▶ PAGE EXCERPT

The choices are cumulative – they pile up. The more you make, the more Dramatica’s Story Engine winds up. Your ongoing choices start to become limited as to which options are still available, not by arbitrary and rigid rules, but because some choices or combination of choices simply prevent other options from being possible in that particular story if the structure is to be true to our own way of thinking as human beings.
Imagine – what would happen if you put any combinations of things into a story without limits? Then anything goes. That means there is no good structure or bad structure, in fact there would be no structure at all, just a heap of conflicting dramatic messages.
So, what is structure? Structure is nothing more than making a point, either logistically or emotionally or both. Many stories don’t need structure because they are not about making a larger point or having a message, but are designed to be experiences without any greater overall meaning.
We call experiential structures “Tales” and greater meaning structures “Stories.” So, if you have an unbroken chain of events that makes sense coupled with a series of emotional experiences that don’t violate the way people really feel, that’s all you need to have a complete Tale structure. But, to have a complete Story structure, each event and experience is part of an overall pattern that becomes clear by the time the story is over. There is nothing better or worse about a Tale compared to a Story, but authors of Stories take upon themselves a more demanding rigor.
Historically, it has been easy to miss a step in the events of a tale or a beat in the emotional journey. And, it has been even harder to ensure that each of those dramatic moments contributes to the greater meaning in a story. That’s why Dramatica’s Story Engine was built –not to inspire or help you build your story’s world per se, but to ensure that whatever you want to write about, and whether you want to tell it as a tale or a story, the underlying structure will be sound, complete, and tuned to just the message you want to convey to your readers or audience.
You can try out the Story Engine for free! The demo version of Dramatica is fully functional, other than saving your work. So if you want to try some of the questions and play around with the other tools, you can download the demo here and get everything the Story Engine has to offer except for saving your work to continue with it in later sessions.
Honestly, you may find Dramatica a little daunting, as it is extremely powerful and wide ranging with all kinds of features and functions. And, it is built on our theory of story structure, which (though elegant) is also extensive and detailed. Nonetheless, my feelings are that the more you learn about story structure in Dramatica , the more you have improved your ability to visualize and actualize your story. So, my advice is to give it a try for free. All you have to lose is a little itsy bitsy crumb of time, but what you have to gain is a much deeper and powerful understanding of stories and how to structure them.
There are two story lines in every complete story, and you can either run them in parallel or you can hinge them together to form a dramatic triangle.
The first story line is the overall story that follows the effort of the protagonist to achieve a goal in which all the characters are involved.
The second story line is the personal story that follows the struggles of the main character to deal with a personal issue.

▶ RECORDED INFORMATION
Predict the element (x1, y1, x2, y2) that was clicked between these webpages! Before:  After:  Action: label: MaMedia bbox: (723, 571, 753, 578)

▶ TASKS
1) Answer these questions about the Dramatica excerpt:
(a) What name is given to experiential structures?
(b) What is the only thing the demo version of Dramatica cannot do?
(c) What does the second story line follow?
2) Can you reproduce the Dramatica excerpt word for word, starting at "The choices are" and ending at "as human beings."?

▶ ANSWER LIST
1)
(a) Tales
(b) Save your work
(c) The struggles of the main character to deal with a personal issue

2)
The choices are cumulative – they pile up. The more you make, the more Dramatica’s Story Engine winds up. Your ongoing choices start to become limited as to which options are still available, not by arbitrary and rigid rules, but because some choices or combination of choices simply prevent other options from being possible in that particular story if the structure is to be true to our own way of thinking as human beings.